In all my childish capacity, I wished to wake the next morning different. But my impossible wish never came to fruition, because it was in fact, impossible. Impossible for one to change her skin color.
I am the “white sheep” of my family. My brown eyes are the only visible trait I share with my dad, and that makes me sad. If you are Japanese-American then you have brown eyes and brown skin, right? Not in my case. I remember kids at school calling me a liar when I told them I was Japanese. Teachers, employers, and restaurant hostesses constantly added an apostrophe to my last name, making me even further from whom I wanted to be.
Being a Japanese-American, with white skin, makes me feel incomplete. I know Japanese-American culture, I grew up in it and am raising my son in it. I learned the appropriate way to make onigiri, cut kamaboko, and save the best two mochi and leafed orange for the Kagami Mochi.

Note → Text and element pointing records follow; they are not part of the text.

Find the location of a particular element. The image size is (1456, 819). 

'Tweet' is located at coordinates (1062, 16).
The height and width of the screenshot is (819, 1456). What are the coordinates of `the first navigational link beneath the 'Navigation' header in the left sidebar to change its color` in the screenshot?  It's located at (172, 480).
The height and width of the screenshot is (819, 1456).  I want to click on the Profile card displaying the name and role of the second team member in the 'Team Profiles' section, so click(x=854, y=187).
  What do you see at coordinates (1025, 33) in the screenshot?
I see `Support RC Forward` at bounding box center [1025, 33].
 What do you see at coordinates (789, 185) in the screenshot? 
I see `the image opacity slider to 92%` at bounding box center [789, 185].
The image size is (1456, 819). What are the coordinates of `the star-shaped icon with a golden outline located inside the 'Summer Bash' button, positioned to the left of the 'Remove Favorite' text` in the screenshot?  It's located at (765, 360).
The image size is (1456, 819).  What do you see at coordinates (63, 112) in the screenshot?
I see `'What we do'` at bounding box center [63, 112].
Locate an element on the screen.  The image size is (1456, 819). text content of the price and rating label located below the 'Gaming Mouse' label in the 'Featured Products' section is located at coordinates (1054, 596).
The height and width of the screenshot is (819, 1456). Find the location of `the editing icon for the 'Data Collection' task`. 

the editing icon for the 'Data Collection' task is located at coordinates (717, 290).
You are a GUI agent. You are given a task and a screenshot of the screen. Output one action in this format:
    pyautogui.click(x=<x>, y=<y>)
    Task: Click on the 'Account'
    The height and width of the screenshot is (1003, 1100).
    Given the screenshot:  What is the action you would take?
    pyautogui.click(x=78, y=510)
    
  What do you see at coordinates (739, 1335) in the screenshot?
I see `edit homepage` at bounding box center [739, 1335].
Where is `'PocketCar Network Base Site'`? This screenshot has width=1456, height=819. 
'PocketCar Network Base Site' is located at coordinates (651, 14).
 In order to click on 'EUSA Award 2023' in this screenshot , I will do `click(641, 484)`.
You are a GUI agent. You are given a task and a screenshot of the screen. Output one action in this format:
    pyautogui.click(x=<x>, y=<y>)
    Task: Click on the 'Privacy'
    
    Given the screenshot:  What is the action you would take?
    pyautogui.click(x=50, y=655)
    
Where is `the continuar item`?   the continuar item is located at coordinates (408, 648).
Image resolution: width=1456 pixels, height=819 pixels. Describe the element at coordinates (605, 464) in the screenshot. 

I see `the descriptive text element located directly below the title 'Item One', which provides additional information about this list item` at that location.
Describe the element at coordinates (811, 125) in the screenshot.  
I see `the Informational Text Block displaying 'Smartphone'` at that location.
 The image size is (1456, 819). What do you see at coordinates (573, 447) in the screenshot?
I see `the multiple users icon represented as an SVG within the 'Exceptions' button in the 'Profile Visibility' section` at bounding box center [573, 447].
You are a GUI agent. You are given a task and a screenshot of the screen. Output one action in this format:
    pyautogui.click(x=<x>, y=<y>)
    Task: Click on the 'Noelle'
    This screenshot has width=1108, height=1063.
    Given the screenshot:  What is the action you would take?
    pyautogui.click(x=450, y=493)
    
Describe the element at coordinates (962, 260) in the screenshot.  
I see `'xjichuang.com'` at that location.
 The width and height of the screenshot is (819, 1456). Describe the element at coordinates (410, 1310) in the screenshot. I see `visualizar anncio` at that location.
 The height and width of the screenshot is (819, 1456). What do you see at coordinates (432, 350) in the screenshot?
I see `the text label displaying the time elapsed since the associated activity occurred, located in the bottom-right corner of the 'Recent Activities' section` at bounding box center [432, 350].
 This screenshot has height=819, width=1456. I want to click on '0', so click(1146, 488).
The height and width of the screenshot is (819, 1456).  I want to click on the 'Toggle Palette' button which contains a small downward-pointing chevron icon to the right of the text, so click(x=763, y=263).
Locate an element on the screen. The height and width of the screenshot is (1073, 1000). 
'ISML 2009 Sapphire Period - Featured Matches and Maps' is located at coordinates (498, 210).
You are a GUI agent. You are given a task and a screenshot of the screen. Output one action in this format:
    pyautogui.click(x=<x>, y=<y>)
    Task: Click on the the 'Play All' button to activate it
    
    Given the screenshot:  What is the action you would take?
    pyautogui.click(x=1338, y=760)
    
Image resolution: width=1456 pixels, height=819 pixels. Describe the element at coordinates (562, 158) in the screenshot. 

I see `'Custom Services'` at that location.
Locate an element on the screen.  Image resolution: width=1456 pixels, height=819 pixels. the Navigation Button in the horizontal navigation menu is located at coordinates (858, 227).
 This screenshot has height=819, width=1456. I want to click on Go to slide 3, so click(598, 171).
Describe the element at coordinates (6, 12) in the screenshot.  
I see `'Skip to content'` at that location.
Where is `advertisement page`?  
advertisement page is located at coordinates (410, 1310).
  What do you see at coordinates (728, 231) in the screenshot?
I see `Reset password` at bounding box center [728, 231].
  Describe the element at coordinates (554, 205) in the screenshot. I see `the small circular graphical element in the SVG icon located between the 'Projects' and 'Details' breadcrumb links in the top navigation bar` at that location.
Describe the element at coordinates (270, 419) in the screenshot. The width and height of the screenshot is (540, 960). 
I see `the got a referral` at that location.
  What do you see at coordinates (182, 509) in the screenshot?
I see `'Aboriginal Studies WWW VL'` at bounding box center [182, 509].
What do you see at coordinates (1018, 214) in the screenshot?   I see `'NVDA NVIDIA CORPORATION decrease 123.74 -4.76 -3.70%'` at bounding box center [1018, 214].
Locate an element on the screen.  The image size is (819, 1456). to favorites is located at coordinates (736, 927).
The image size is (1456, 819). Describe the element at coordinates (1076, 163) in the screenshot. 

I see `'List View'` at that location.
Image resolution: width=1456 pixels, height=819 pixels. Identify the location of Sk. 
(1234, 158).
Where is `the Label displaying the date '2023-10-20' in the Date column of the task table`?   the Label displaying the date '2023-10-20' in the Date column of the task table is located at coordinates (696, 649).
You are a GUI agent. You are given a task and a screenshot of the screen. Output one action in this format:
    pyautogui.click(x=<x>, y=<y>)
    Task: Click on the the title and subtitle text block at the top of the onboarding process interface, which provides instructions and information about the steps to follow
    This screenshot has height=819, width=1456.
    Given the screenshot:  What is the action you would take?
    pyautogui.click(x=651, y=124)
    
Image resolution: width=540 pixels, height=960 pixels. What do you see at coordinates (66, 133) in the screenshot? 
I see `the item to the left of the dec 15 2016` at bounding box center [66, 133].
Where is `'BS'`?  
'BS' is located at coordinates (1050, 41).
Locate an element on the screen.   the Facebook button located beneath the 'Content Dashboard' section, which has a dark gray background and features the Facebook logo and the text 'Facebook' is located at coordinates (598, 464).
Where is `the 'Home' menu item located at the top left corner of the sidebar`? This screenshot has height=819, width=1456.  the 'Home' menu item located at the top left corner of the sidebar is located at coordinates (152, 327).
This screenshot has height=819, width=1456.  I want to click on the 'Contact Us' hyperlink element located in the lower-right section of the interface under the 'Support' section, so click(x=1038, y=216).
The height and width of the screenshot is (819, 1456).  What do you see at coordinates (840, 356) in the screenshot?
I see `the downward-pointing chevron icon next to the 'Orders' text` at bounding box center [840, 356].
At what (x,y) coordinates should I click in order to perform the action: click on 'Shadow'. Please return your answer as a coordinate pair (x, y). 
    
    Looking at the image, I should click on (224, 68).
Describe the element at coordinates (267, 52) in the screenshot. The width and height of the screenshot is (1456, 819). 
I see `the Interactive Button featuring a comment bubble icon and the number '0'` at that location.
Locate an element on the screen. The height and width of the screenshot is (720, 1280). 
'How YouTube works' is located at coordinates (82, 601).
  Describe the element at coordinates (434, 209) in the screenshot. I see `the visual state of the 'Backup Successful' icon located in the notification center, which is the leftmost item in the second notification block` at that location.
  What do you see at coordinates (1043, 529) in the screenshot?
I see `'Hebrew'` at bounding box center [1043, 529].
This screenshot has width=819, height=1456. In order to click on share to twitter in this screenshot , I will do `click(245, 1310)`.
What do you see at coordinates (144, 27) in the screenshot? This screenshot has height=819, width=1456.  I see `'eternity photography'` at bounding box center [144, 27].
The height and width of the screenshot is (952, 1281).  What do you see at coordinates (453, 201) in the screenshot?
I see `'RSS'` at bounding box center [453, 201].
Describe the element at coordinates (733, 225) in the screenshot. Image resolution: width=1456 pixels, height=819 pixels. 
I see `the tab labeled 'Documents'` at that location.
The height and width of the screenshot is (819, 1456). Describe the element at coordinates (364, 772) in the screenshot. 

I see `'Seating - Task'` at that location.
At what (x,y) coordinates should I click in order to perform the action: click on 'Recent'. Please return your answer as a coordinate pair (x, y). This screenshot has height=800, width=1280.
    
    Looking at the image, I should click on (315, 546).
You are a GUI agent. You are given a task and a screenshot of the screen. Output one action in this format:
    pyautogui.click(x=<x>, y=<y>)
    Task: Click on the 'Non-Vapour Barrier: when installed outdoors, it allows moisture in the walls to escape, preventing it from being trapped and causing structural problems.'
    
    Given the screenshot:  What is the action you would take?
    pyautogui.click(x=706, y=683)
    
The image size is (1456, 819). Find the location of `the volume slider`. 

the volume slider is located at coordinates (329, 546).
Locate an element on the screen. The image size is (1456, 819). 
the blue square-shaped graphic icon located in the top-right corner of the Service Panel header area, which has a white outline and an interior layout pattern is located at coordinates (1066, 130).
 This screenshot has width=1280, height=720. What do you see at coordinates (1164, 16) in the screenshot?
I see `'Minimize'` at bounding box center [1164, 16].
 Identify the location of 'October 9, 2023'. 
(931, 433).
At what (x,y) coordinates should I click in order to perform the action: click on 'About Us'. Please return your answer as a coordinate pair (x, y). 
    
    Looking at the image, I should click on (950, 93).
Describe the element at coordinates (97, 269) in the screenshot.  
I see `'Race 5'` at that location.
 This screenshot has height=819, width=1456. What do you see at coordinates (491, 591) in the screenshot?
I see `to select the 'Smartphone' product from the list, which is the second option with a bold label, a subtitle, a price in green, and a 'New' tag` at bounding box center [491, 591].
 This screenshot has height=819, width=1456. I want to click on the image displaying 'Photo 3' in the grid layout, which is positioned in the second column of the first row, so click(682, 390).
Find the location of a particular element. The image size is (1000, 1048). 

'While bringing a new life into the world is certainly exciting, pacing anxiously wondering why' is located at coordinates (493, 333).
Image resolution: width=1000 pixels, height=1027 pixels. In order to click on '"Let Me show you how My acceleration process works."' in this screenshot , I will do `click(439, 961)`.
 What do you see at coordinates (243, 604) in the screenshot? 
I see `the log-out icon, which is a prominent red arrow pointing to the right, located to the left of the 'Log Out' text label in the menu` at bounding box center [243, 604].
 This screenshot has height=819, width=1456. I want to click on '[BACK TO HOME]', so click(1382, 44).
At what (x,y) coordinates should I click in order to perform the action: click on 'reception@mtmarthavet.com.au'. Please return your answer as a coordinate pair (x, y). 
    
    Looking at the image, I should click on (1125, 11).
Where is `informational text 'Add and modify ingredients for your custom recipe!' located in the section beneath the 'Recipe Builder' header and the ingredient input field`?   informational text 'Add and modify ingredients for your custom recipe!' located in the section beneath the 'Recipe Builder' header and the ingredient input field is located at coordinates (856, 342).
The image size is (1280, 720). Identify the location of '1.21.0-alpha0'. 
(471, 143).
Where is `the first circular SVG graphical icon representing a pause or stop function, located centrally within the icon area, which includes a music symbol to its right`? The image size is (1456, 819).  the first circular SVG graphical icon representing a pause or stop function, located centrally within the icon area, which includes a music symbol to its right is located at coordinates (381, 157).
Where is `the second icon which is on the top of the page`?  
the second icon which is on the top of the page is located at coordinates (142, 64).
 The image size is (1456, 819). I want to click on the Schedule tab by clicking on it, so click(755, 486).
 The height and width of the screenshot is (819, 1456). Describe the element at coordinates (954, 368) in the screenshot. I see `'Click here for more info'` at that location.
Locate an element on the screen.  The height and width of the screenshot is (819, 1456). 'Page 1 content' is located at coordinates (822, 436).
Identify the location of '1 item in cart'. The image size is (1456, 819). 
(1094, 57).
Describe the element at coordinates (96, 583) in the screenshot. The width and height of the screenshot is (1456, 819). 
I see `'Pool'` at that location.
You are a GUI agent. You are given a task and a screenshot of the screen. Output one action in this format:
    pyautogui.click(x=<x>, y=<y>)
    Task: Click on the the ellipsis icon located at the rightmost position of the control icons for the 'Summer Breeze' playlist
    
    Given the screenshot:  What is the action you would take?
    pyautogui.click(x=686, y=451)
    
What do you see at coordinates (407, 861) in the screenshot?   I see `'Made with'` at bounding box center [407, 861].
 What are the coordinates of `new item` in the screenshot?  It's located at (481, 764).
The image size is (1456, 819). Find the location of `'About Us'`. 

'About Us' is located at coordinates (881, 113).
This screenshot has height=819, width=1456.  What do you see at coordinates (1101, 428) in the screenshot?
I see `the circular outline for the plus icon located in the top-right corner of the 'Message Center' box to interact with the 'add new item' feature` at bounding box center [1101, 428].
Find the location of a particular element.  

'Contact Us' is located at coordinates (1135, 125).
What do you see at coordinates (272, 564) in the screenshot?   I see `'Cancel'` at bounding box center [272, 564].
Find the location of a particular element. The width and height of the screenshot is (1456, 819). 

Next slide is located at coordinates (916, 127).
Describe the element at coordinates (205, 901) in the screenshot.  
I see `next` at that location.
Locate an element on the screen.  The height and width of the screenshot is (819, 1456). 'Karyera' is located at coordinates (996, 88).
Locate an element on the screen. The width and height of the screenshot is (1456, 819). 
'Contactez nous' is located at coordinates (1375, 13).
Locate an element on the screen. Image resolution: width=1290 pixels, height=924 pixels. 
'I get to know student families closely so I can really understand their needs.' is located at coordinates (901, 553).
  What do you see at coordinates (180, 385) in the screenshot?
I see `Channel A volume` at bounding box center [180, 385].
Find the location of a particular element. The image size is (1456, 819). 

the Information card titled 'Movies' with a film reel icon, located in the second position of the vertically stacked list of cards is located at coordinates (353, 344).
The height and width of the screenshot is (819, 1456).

Obviously, there is more to our culture than food, but the kitchen is where I grew up and did most of my learning. Garnishing each dish so it presented as “too pretty to eat” was simply expected. I remember washing, cutting, and placing individual parsley leaves until they perfectly surrounded a large platter of amazing tasting meat. Nothing left the kitchen without proper presentation because the external impression is a powerful one.
I am physically unable to make the external impression of my culture. So, I held tight to the only thing that identifies me as Japanese-American, my last name. I kept it through two marriages and passed it on to my son. I hope he is as proud of it as I am.